戸田建設は1/100スケールの水槽実験から段階的に開発を進め、2013年には長崎県五島市の椛島沖で出力2000kWの商用規模実証機はえんかぜの運転を開始した。はえんかぜは実証終了後も五島市で運転が続けられ、2016年に五島市へ譲渡された後、国内初の単基による浮体式洋上風力発電所としてFITを利用した売電を開始した。
浮体式洋上風力発電の構造と五島市での事業経過
| 項目 | 詳細 |
|---|---|
| 浮体構造の種類 | セミサブ型、バージ型、スパー型 |
| 五島洋上ウィンドファーム | 長崎県五島市で2026年1月に運転を開始し、スパー型の洋上風車を採用 |
| 実証機はえんかぜ | 全長172m、回転部分の直径80m、出力2000kWで、2013年から椛島沖で実証運転を開始 |
| 商用運転への移行 | 2016年に五島市へ譲渡され、FITによる売電を開始 |
Fuel Connect編集部の整理
本記事は、浮体式洋上風力発電について、日本の海域条件、浮体構造の種類、戸田建設による技術開発、五島市での実証と商用運転までを時系列で整理した技術・事業動向の解説に位置づけられる。2026年1月に運転を開始した五島洋上ウィンドファームと、2013年から運転された実証機はえんかぜの経過を併せて示しており、開発から実証、商用運転に至る流れを確認できる内容である。

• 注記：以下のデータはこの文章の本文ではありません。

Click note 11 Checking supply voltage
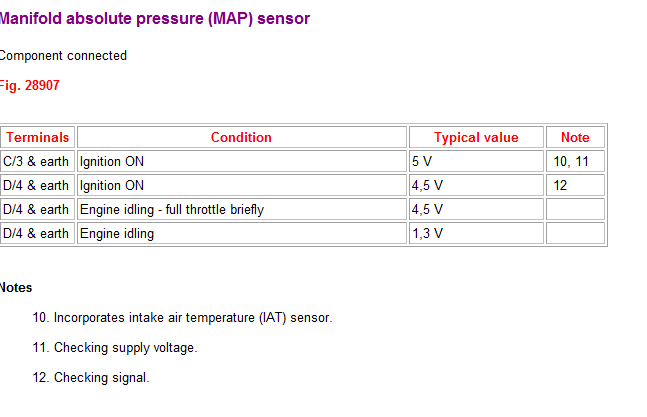The image size is (647, 417). coord(115,348)
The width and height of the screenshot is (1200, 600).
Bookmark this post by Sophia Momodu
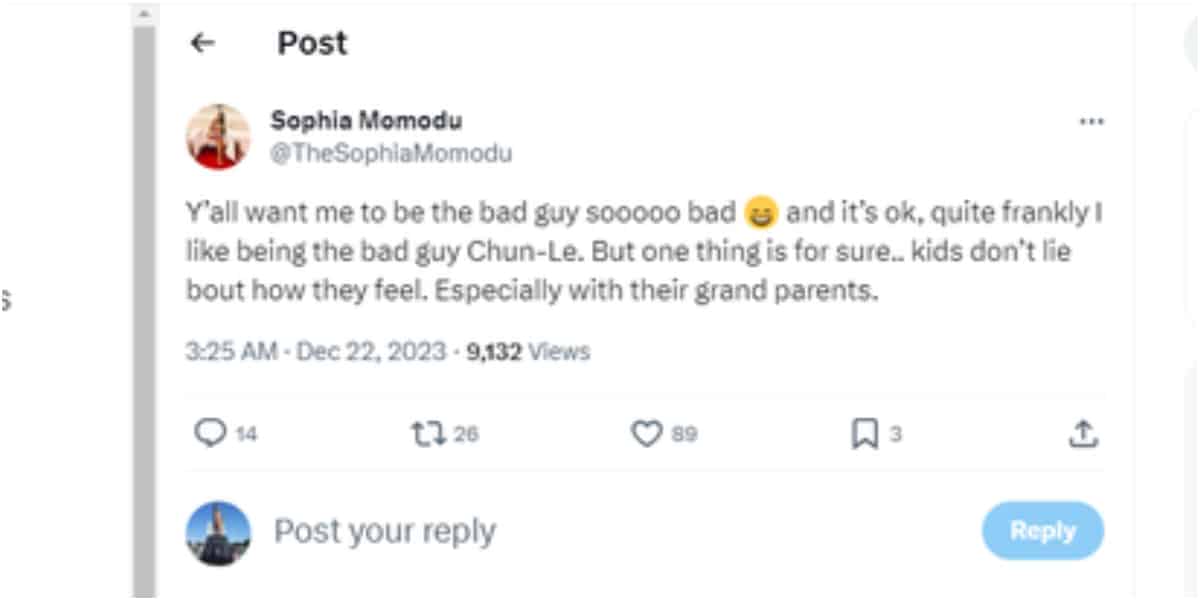point(863,433)
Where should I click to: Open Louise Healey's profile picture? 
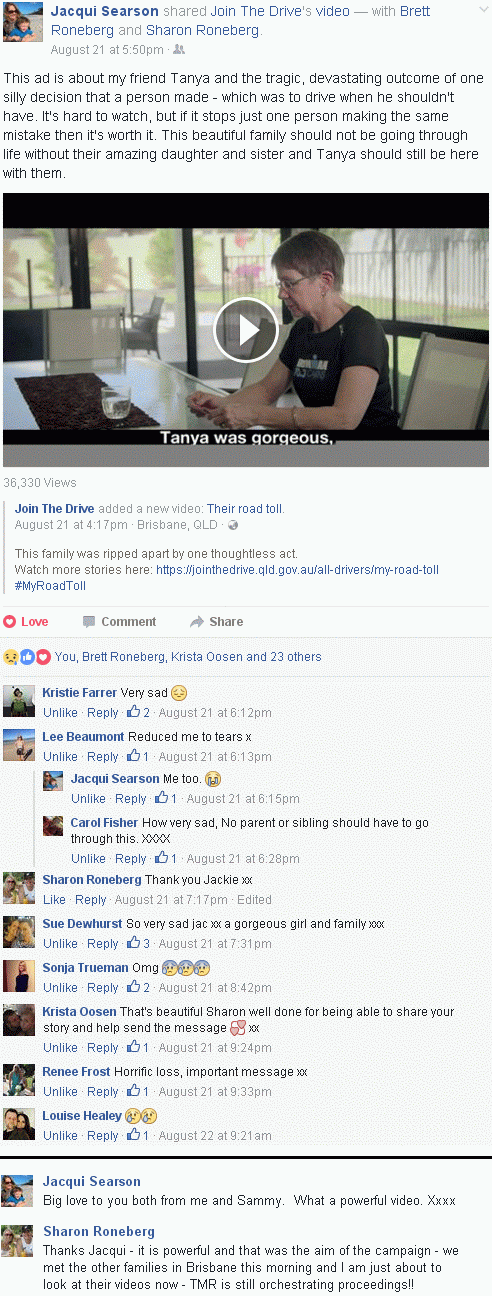19,1124
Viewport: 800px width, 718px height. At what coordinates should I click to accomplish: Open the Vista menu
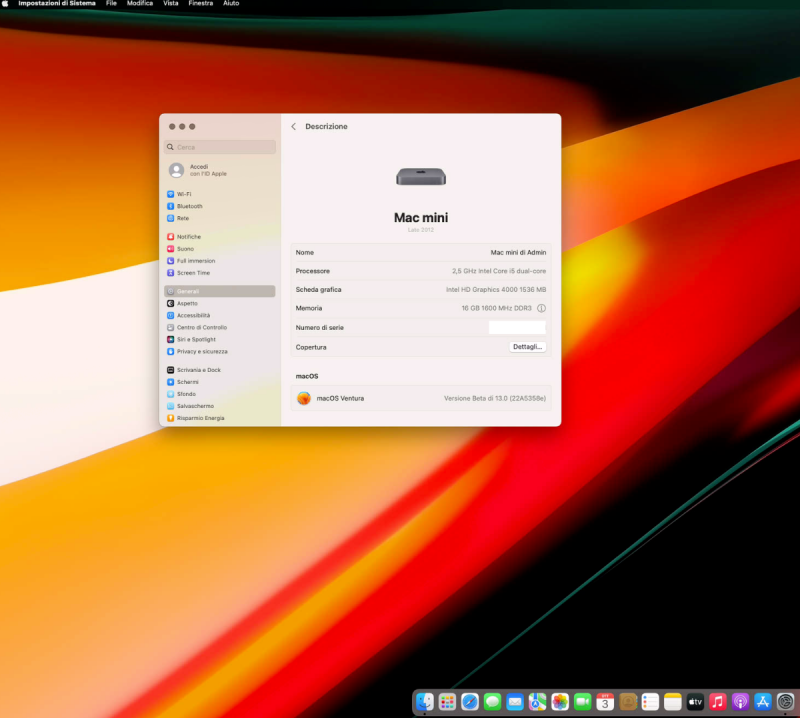[171, 4]
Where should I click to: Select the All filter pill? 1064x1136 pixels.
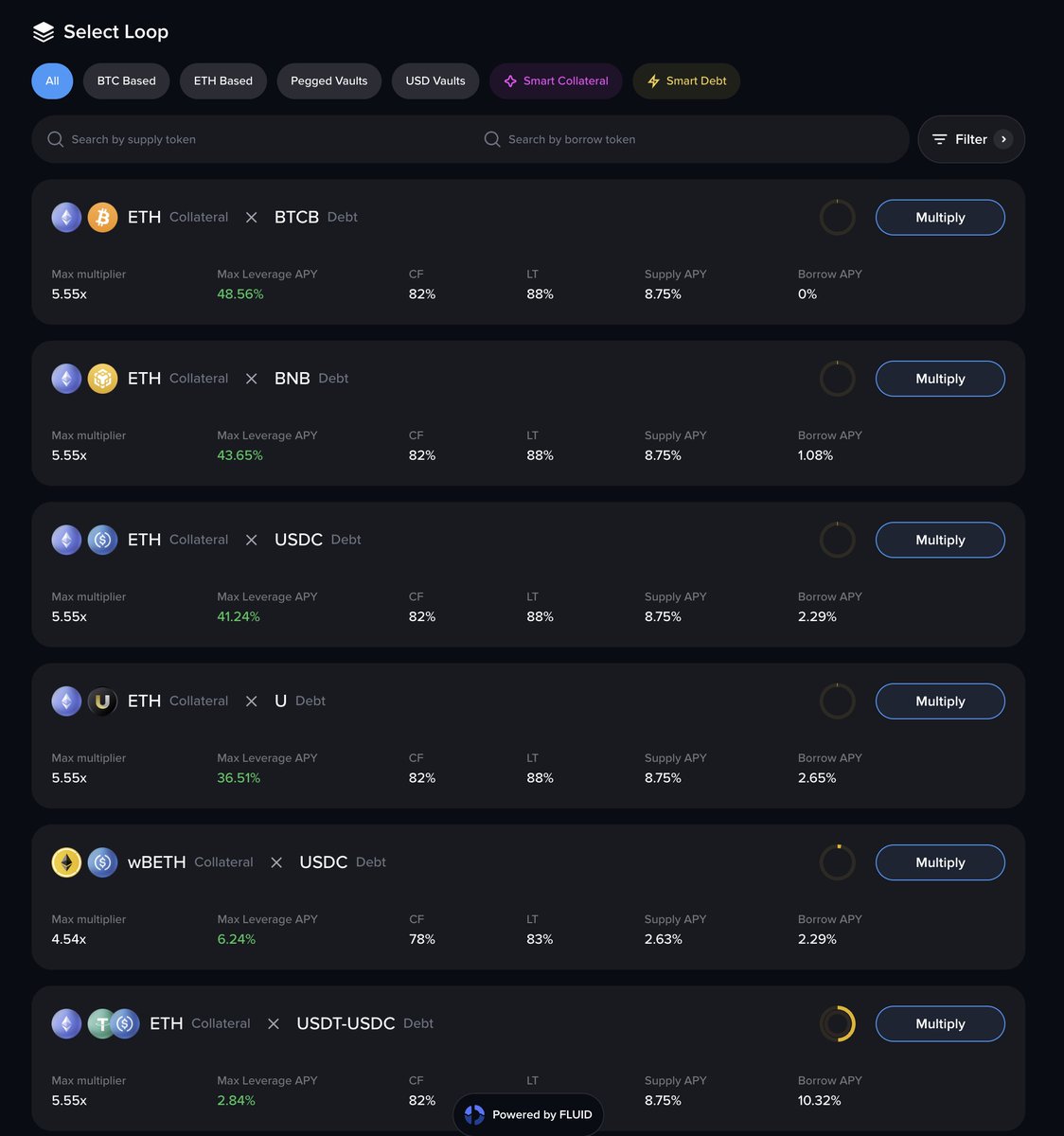(x=52, y=81)
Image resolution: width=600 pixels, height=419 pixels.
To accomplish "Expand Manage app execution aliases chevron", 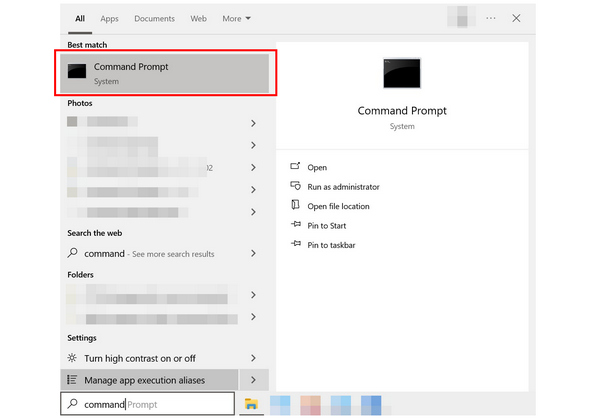I will [x=253, y=380].
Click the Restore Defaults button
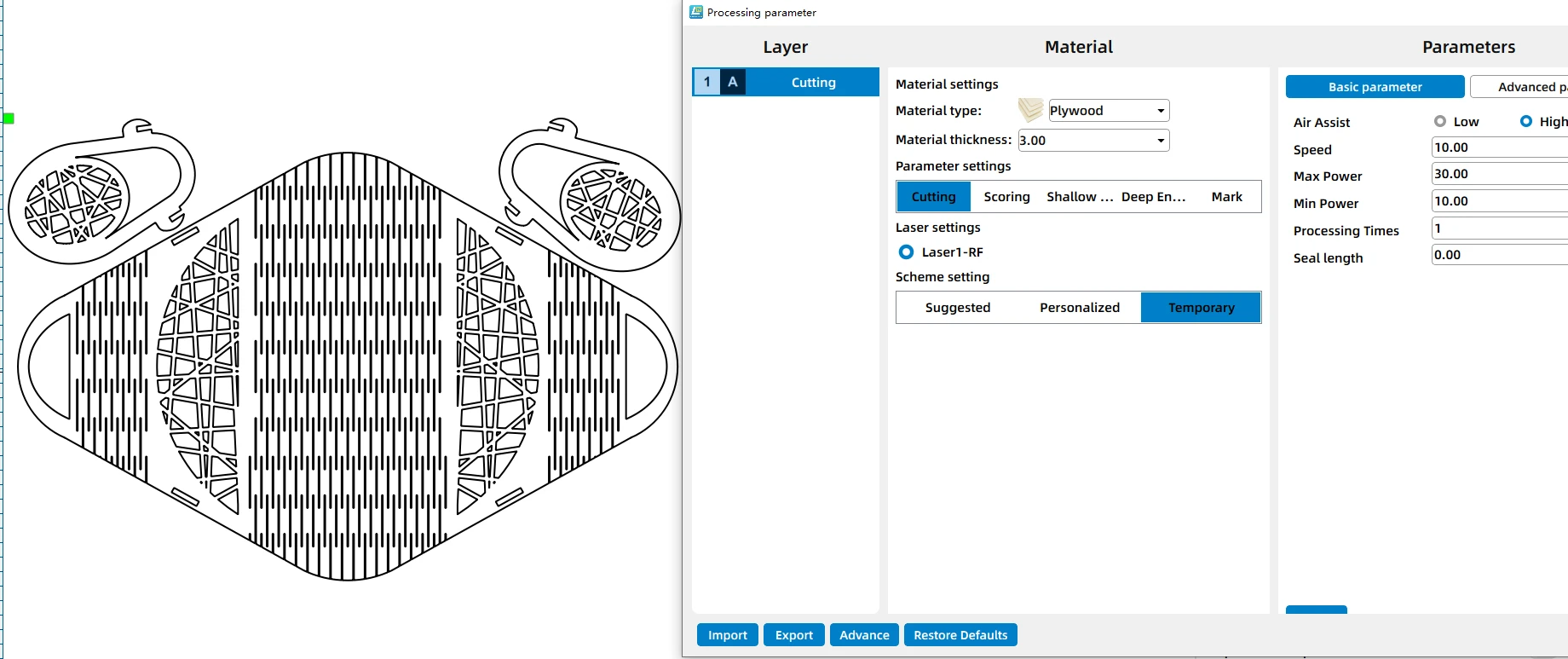This screenshot has height=659, width=1568. pos(960,635)
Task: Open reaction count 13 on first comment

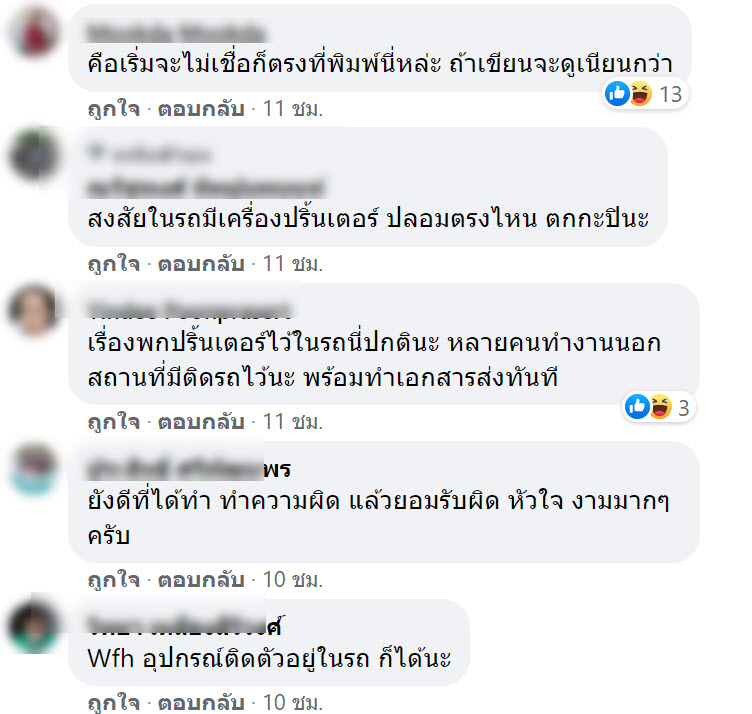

再生可能エネルギー事業、建設、海洋土木、発電設備、地域産業との連携に関わる担当者は、浮体式の構造上の特徴、国内調達が可能なコンクリートの活用、段階的な実証の進め方を把握する際の情報として参照できる。エネルギー調達や脱炭素化に関する情報を扱う企業担当者にとっても、日本で進む浮体式洋上風力発電の運転実績と地域との関わりを整理するための基礎情報となる。